EXERCISE GOAL: Among the entries below, find the lines with the word "bellezza" and copy them.

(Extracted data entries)
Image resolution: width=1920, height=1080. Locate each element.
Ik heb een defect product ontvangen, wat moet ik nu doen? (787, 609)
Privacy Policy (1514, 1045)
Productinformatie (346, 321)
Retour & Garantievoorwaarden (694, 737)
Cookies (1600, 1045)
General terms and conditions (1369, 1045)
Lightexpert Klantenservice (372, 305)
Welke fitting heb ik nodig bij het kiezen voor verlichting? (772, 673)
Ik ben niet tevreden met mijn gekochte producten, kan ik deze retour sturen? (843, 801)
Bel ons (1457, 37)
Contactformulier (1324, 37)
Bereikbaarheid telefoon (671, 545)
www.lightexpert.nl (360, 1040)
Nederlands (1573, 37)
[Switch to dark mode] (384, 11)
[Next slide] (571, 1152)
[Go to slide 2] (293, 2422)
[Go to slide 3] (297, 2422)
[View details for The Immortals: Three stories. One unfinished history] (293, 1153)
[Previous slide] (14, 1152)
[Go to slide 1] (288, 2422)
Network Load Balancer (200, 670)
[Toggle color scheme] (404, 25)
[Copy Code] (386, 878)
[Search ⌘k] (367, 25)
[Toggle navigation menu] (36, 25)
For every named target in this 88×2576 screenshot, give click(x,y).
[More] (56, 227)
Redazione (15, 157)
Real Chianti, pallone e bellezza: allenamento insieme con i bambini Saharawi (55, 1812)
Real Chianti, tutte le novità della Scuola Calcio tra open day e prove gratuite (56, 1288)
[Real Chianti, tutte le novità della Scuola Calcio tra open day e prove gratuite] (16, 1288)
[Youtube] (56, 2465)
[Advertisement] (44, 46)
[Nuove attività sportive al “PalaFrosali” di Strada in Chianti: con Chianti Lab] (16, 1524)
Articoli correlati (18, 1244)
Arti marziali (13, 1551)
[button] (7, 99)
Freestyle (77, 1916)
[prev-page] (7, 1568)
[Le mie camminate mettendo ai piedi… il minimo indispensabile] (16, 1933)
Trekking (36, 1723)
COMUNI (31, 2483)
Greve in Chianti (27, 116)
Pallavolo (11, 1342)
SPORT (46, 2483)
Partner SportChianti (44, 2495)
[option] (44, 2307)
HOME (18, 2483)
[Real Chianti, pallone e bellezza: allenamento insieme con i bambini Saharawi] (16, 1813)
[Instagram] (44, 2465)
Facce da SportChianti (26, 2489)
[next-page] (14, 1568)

ANSWER TO THE EXERCISE:
Real Chianti, pallone e bellezza: allenamento insieme con i bambini Saharawi (55, 1812)
[Real Chianti, pallone e bellezza: allenamento insieme con i bambini Saharawi] (16, 1813)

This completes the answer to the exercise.